The network aims to enhance opportunities for a better education in middle school. Our intention is to increase the percentages of 8th-grade students who are Black, Latinx, or who come from low-income backgrounds who are academically on-track for success in high school and beyond.

Though the first barrier that TxNSI is working to address is mastery of middle school math, we know from the research that that social emotional learning is also critical to student success. All students benefit when they have the agency and they know they have the abilities to influence their lives and the world around them. In summer 2020 we led a shared learning session on perseverance in the classroom and the mindsets necessary to keep trying—or engage in productive persistence.

Teachers, campus administrators, and district leaders are learning together by studying the eight teaching practices in the National Council of Teachers of Mathematics landmark 2014 publication Principles to Actions: Ensuring Mathematical Success for All, as well as reflecting on their own mindset, biases, and beliefs about equity.

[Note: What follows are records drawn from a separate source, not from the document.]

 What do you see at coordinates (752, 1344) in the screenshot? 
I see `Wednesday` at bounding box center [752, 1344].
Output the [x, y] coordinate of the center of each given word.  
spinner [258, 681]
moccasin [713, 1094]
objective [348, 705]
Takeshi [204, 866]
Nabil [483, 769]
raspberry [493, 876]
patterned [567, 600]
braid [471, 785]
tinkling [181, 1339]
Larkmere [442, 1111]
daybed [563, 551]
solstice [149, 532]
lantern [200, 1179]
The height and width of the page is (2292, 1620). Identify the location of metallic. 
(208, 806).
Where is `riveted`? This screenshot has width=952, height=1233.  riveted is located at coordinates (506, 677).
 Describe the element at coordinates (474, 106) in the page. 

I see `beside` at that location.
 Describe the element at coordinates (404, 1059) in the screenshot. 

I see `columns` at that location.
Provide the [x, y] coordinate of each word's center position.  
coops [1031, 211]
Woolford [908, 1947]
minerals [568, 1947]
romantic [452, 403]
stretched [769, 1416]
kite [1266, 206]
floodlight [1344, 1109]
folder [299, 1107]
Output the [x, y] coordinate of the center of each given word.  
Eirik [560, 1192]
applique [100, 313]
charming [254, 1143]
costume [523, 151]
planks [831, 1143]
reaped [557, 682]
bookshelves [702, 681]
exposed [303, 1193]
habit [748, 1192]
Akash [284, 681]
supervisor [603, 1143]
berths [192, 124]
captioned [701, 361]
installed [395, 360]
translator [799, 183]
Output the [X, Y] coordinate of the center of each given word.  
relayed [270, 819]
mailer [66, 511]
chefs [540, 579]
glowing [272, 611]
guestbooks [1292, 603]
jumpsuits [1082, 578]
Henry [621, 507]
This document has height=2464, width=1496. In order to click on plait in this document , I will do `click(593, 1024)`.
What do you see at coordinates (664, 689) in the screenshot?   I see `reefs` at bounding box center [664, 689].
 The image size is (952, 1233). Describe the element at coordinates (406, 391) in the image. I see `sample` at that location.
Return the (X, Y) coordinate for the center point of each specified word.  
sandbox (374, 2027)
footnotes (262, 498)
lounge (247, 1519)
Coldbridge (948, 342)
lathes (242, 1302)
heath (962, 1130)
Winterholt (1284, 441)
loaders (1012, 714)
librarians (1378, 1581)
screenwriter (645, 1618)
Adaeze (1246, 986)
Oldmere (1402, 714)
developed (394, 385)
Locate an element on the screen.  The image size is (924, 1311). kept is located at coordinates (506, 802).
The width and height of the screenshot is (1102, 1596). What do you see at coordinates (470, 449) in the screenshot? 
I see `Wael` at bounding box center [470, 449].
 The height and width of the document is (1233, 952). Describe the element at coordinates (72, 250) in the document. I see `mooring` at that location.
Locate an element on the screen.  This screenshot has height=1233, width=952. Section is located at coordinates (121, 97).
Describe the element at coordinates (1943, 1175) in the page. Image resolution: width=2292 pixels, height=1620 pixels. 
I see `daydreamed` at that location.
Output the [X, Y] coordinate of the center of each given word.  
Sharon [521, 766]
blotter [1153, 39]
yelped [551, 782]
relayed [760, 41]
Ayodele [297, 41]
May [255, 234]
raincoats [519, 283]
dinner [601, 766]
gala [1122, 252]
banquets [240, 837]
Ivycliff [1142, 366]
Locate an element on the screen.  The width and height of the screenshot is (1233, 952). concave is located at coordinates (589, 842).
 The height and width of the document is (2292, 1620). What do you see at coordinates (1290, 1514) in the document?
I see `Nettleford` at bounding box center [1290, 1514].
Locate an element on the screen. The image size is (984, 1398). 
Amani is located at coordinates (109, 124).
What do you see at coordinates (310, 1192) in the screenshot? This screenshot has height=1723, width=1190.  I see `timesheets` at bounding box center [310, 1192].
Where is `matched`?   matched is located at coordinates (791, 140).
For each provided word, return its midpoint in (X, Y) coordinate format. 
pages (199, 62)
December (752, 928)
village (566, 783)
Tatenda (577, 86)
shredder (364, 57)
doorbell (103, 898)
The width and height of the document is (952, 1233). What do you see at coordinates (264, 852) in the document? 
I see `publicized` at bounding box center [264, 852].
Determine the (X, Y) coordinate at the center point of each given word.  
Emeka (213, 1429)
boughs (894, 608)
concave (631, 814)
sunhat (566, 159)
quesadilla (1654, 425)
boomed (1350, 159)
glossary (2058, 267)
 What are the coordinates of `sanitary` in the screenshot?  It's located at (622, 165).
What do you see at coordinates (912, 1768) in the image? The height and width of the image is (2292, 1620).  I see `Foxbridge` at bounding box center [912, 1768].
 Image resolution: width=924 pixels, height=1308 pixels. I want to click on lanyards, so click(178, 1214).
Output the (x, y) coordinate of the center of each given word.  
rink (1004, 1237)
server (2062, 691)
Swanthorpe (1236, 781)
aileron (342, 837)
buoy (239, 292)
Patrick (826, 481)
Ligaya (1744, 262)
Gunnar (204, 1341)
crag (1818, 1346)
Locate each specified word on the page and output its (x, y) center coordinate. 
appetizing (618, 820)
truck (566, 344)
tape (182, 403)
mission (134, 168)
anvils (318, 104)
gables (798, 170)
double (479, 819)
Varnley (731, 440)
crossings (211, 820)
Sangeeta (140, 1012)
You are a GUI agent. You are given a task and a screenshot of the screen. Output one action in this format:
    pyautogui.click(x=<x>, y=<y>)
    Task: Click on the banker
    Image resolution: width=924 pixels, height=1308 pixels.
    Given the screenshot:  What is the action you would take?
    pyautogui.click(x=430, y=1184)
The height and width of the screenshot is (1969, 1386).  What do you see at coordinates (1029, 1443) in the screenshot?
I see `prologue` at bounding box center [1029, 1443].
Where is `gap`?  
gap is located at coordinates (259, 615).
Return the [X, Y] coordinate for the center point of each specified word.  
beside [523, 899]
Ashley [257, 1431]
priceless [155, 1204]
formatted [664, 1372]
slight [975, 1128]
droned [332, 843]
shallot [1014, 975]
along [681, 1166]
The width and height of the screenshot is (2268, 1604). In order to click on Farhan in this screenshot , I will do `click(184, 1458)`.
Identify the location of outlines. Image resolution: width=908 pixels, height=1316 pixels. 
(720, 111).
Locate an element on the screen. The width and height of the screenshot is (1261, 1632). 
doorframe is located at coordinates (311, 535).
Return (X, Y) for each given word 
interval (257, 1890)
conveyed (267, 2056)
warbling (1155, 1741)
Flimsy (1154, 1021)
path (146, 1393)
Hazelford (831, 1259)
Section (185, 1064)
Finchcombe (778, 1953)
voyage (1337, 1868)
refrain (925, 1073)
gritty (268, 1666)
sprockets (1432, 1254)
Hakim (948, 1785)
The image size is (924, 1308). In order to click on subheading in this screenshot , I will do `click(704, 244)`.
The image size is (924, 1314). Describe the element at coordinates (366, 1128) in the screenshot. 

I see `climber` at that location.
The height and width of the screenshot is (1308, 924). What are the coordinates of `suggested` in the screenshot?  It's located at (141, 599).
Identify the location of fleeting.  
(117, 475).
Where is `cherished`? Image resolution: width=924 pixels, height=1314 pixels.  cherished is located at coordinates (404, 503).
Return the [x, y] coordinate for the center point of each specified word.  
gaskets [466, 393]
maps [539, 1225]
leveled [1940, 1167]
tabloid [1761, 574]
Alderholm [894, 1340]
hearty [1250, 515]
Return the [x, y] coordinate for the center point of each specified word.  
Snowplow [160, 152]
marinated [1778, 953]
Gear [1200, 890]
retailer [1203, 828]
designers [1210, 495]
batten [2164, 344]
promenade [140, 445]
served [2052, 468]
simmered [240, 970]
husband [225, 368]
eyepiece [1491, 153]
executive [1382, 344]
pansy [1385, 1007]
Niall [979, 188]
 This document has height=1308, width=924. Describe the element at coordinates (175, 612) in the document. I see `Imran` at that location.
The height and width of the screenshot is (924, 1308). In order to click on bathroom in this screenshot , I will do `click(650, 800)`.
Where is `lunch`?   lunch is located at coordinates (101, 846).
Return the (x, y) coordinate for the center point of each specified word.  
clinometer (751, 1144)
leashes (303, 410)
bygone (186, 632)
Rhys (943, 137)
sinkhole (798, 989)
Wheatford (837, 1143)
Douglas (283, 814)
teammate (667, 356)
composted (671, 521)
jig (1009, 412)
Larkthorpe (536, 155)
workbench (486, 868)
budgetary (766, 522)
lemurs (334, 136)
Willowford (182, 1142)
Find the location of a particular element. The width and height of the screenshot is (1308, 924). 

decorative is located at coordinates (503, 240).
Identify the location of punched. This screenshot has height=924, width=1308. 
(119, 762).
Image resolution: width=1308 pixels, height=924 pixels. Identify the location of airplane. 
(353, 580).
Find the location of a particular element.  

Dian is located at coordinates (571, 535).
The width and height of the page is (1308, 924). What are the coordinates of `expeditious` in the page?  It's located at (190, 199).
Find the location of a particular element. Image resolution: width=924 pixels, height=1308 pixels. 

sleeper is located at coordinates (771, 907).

What issues in education does TxNSI address?

When the TxNSI work began two years ago, it was focused on the mathematics classroom. Though we are still working with math teachers, our scope of work has shifted toward ensuring that our students meet all the on-track indicators put forth by the Texas Education Agency. We believe students can stay on track for graduation through better teaching and learning in the math classroom, as students engaged in an excellent mathematics education are learning how to ask purposeful questions, engage in discourse, harness a growth-oriented mindset, and more. These lessons result in raising their math achievement and are transferable to other disciplines.

What do you see as the biggest challenges to promoting adoption of TxNSI?

I have witnessed firsthand throughout my career that districts want to help their students succeed. However, sometimes that wanting to help leads to programs that are at odds with one another. Through TxNSI, we have learned the importance of asking questions like:

  • What other initiatives are being adopted/used at your schools?
  • How much of your teachers’ time is spent working on them?
  • Why–and how–do you think that our initiative’s aim fits with your district’s aim?

By understanding the many programs in place within each district, we are better able to champion their overall objectives and work with districts for the long-term.